L’INIZIATIVA

Cultura, impresa e orgoglio. Un voto per le «67 colonne»

Già superate le mille preferenze, si vola verso duemila. Tutti possono partecipare al nuovo concorso ArtBonus. Collegati al sito e «clicca» per far salire in vetta l’Arena

Oltre mille. Anzi di più, sono già 1299: un continuo crescendo, ora dopo ora, lanciati verso quota 2000. Sono i voti da che da una manciata di giorni a questa parte sta raccogliendo il progetto «67 colonne per l'Arena di Verona», selezionato tra i finalisti del concorso Art Bonus 2021, ideato da Ales in collaborazione con Promo PA Fondazione - LuBeC, e nato con l'obiettivo di premiare l'impegno di quanti, attraverso l'Art Bonus, sostengono ogni giorno il patrimonio culturale del nostro Paese.

Il progetto legato all'Arena, ideato e promosso dalla Fondazione con il Gruppo Athesis, è stato creato proprio con questo scopo: sostenere l'anfiteatro, cuore artistico, culturale ed economico della città, in un anno difficile a causa della pandemia che ha colpito tutti i settori, e in particolare quelli dell'arte, della cultura, del turismo. La scorsa primavera è stata così lanciata questa iniziativa innovativa di fundraising e corporate membership, che ha fatto leva sullo spirito di responsabilità sociale delle aziende.

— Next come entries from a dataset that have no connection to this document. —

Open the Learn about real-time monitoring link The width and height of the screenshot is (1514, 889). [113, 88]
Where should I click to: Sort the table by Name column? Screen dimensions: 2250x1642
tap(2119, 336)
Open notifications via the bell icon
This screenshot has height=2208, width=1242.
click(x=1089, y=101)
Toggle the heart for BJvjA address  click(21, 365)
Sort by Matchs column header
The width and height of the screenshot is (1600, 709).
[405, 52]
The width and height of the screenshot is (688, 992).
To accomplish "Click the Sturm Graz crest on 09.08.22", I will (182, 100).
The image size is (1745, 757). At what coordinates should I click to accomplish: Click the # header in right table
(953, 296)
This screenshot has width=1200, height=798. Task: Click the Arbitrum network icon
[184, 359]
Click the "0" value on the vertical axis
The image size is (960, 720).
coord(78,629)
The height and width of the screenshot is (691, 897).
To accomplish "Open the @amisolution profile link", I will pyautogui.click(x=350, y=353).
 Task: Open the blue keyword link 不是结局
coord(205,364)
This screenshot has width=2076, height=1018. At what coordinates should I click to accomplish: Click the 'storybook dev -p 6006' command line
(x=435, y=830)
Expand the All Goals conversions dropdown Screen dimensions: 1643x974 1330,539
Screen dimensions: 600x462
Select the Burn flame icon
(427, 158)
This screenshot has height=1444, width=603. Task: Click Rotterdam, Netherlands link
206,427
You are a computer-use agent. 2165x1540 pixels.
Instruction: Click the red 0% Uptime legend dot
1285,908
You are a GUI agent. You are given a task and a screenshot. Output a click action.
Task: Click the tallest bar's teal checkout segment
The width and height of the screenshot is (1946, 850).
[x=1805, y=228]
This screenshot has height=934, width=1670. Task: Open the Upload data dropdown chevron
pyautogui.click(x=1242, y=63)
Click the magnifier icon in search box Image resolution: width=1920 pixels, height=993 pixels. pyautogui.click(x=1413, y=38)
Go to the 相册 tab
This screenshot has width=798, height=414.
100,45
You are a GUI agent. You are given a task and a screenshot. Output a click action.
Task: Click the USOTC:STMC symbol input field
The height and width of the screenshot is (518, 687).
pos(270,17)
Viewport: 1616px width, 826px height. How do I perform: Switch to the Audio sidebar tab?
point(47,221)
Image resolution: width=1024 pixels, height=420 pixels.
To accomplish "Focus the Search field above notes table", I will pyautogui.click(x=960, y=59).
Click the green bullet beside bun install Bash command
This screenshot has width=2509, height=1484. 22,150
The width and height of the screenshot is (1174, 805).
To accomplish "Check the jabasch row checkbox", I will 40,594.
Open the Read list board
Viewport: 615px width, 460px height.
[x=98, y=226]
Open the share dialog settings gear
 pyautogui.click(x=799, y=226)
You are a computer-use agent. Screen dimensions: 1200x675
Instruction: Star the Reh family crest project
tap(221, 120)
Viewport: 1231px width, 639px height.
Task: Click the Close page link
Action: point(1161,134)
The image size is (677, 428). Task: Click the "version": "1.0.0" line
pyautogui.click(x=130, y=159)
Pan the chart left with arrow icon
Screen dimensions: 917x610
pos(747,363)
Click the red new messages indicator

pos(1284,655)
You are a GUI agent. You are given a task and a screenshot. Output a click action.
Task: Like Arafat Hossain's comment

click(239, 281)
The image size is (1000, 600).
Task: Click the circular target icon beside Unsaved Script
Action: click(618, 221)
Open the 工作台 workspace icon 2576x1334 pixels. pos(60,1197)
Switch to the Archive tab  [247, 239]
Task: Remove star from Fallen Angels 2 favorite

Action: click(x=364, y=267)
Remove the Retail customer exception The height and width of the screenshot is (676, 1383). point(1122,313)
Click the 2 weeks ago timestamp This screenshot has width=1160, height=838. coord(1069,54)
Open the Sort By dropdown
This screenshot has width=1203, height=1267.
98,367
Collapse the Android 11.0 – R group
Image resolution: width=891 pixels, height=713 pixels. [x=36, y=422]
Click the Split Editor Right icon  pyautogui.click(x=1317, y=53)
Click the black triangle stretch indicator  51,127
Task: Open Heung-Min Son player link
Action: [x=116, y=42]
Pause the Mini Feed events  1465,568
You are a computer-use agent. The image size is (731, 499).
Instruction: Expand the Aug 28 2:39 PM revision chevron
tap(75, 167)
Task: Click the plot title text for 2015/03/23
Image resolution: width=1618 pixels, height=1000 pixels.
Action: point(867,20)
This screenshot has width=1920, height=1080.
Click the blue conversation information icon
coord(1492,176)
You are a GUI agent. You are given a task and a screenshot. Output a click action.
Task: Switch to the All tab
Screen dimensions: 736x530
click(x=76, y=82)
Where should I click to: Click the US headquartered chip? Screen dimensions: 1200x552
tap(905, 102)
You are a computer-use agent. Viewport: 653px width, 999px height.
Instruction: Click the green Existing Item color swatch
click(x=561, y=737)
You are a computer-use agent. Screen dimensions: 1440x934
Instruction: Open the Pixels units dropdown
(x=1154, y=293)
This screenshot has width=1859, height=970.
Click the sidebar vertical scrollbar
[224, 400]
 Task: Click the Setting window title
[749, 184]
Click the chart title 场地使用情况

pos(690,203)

Raggiungendo risultati oltre le aspettative, con più di un milione e mezzo di erogazioni ricevute grazie ai 128 mecenati che hanno adottato idealmente una colonna o anche un singolo mattone, sentendosi parte di un progetto nato per rilanciare l'immagine dell'anfiteatro e della sua produzione. Ora è il momento di fare un passo in avanti: diventare protagonisti, parte attiva del concorso Art Bonus 2021, che chiede una partecipazione "democratica" per scegliere i progetti migliori.

È allora il momento di votare «67 colonne per l'Arena di Verona», per dare slancio, prestigio e visibilità all'anfiteatro e all'intera città. Basta andare sul sito Artbonus cliccando poi su «Vota il progetto». Perché farlo? Perché questo è un progetto unico per Verona, che ha già avvicinato tanti imprenditori e cittadini all'Arena, creando un circolo virtuoso grazie a una collaborazione tra pubblico e privato che mai, nel nostro territorio, era stata così forte.

 

QUI IL LINK PER VOTARE

 

C'è questa idea infatti, alla base dell'iniziativa: sostenere l'Arena e la sua produzione, per supportare l'intero territorio che a questo simbolo, in grado di attrarre ogni anno turisti da tutto il mondo, deve molto. Un luogo di produzione di cultura, ma anche di valore e ricchezza, degno quindi di dialogare alla pari con gli imprenditori più illuminati di Verona e non solo, ambasciatori dell'italianità nel mondo.

E mentre questi, grazie alla legge sull'Art Bonus, hanno potuto usufruire di un credito d'imposta pari al 65 per cento dell'importo donato, la storia e la motivazione del loro impegno per l'Arena sono diventati uno storytelling che si è snodato sui diversi media del gruppo editoriale Athesis, partner del progetto. Un percorso che, è già stato annunciato, proseguirà anche il prossimo anno e che potrà trarre stimoli, prestigio, visibilità anche dal concorso Art Bonus. Con ricadute positive sul Festival, sui 1.500 lavoratori della Fondazione, sulle migliaia di persone coinvolte nel suo indotto, dal palcoscenico al turismo.